Temuan tersebut antara lain berupa arca, lapik arca, lesung, belanga
perunggu, gong perunggu, lempengan emas yang berisi mantra-mantra,
keramik, manik-manik, bandul jaring, benda-benda perlengkapan upacara,
dan perhiasan.
Pada
umumnya candi di Sumatera dibuat dengan menggunakan bahan bata yang
ukurannya lebih besar dari bata sekarang. Namun demikian penggunaan batu
juga ditemukan, terutama pada beberapa unsur bangunan seperti pada
sudut-sudut bangunan yang rentan terhadap daya tekan besar. Dari hasil
penelitian terhadap bangunan candi dapat diketahui bahwa cukup banyak
bangunan candi di Muarajambi yang dibangun lebih dari satu kali, ada
yang dua kali, bahkan ada yang sampai tiga kali. Mengingat
peninggalannya berupa kompleks percandian, maka situs Muarajambi dapat
dikatakan sebagai situs keagamaan. Berdasarkan bukti-bukti yang
ditemukan, antara lain berupa Arca Dewi Prajnaparamitha, wajra (sebuah
alat keagamaan berujung empat dan terbuat dari logam) dan rancangan
kompleks percandian yang didasari konsep makrokosmos dan mikrokosmos
dapat diketahui aliran agama yang melatari Situs Muarajambi adalah agama
Budha Mahayana.
Selain
merupakan situs keagamaan, Situs Muarajambi juga merupakan situs
pemukiman. Hal ini ditandai dengan adanya temuan-temuan yang berkaitan
dengan aktivitas keseharian manusia yang telah menetap dan berintegrasi
dengan lingkungannya dalam jangka waktu yang lama di lokasi tersebut.
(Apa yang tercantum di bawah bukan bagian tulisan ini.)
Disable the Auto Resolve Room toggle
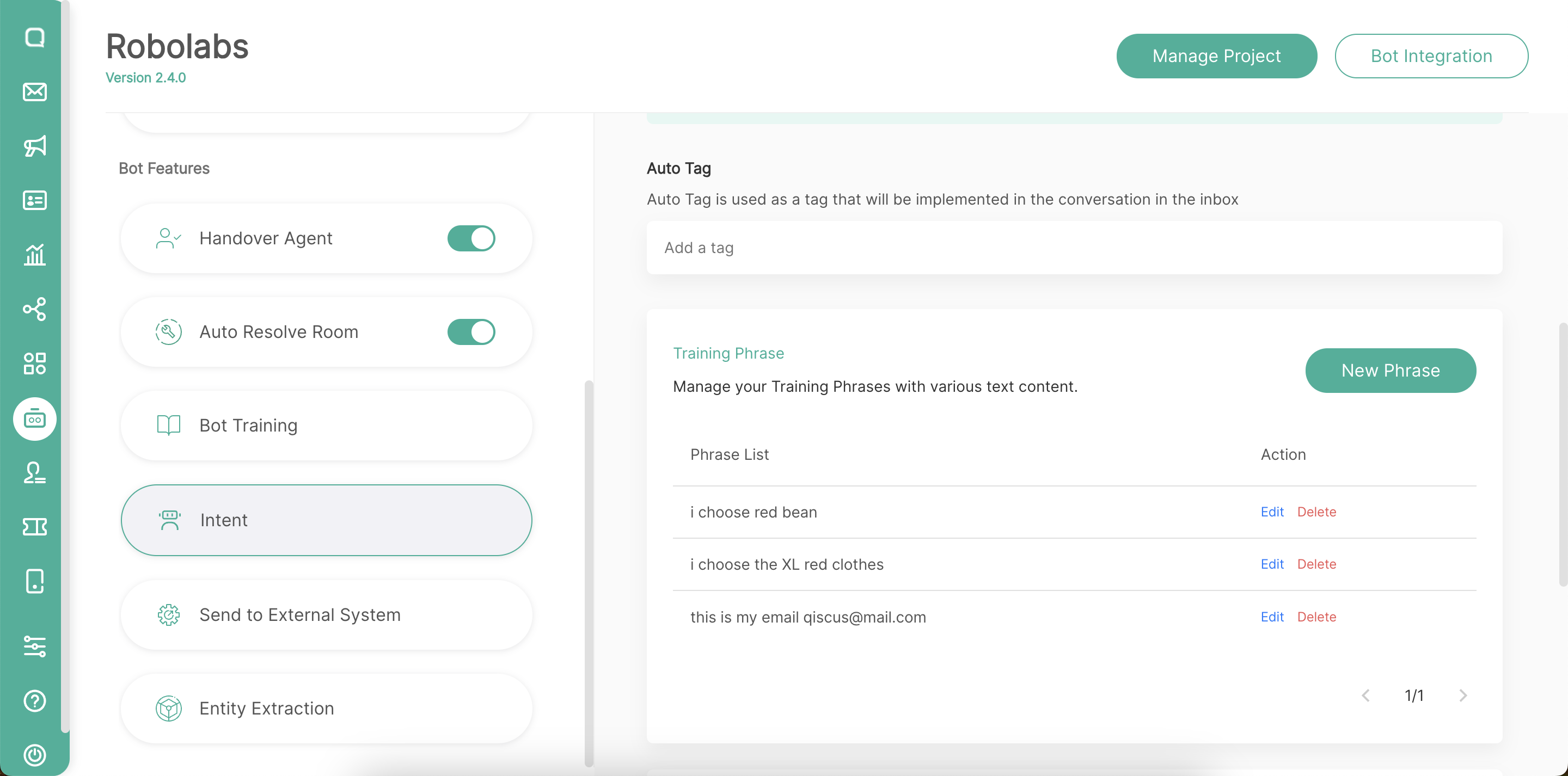Image resolution: width=1568 pixels, height=776 pixels. tap(471, 332)
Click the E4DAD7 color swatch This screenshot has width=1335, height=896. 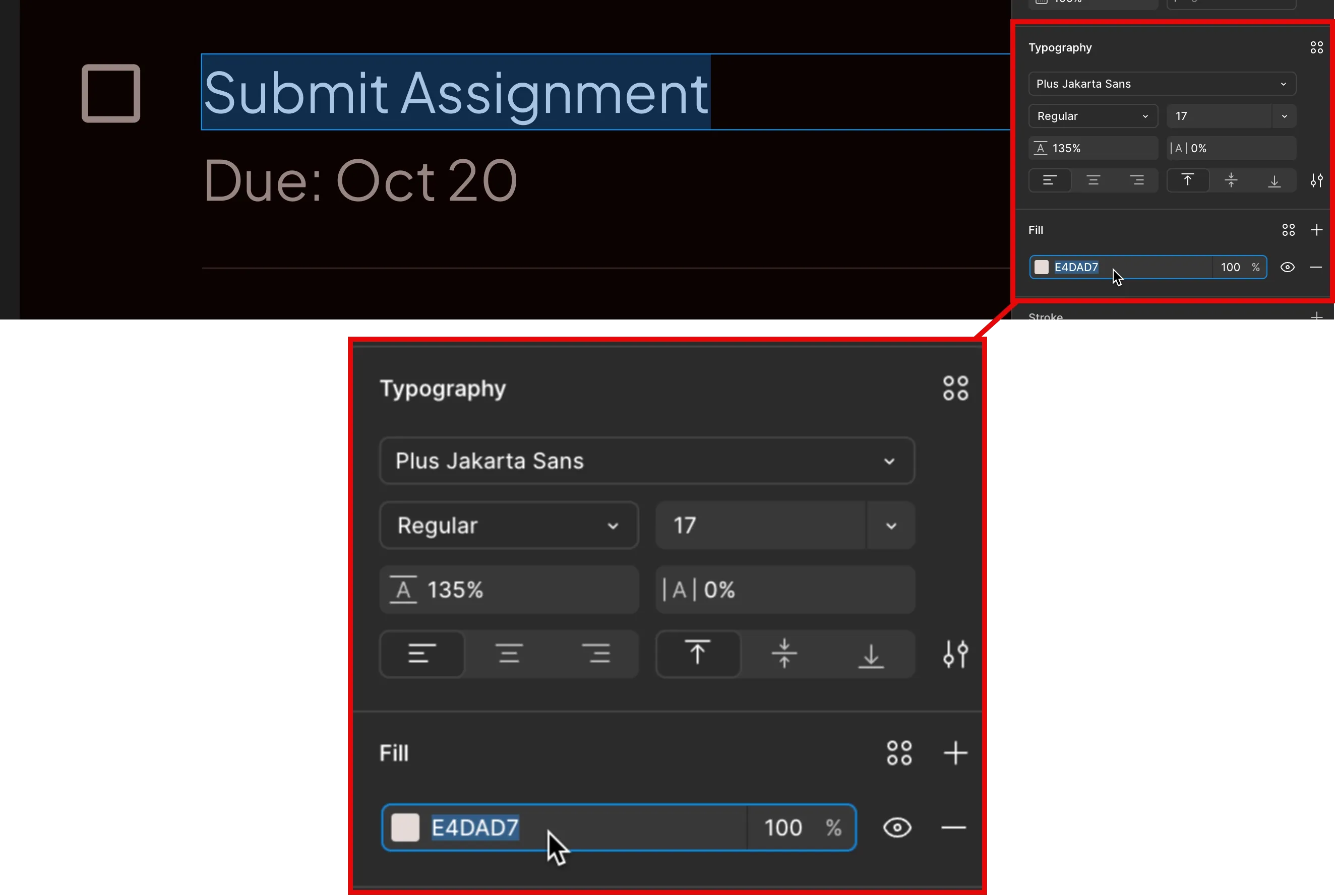click(1042, 267)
Misalnya temuan berupa keramik lokal dan asing yang ditemukan dalam
jumlah besar di dalam maupun di luar kompleks percandian. Penelitian
arkeologis di Muarajambi telah menempatkan kronologi relatif situs ini
pada abad 9-14 Masehi. Rentang masa itu merupakan bagian dari masa
pemerintahan Kerajaan Melayu Kuno dan Sriwijaya di Sumatera.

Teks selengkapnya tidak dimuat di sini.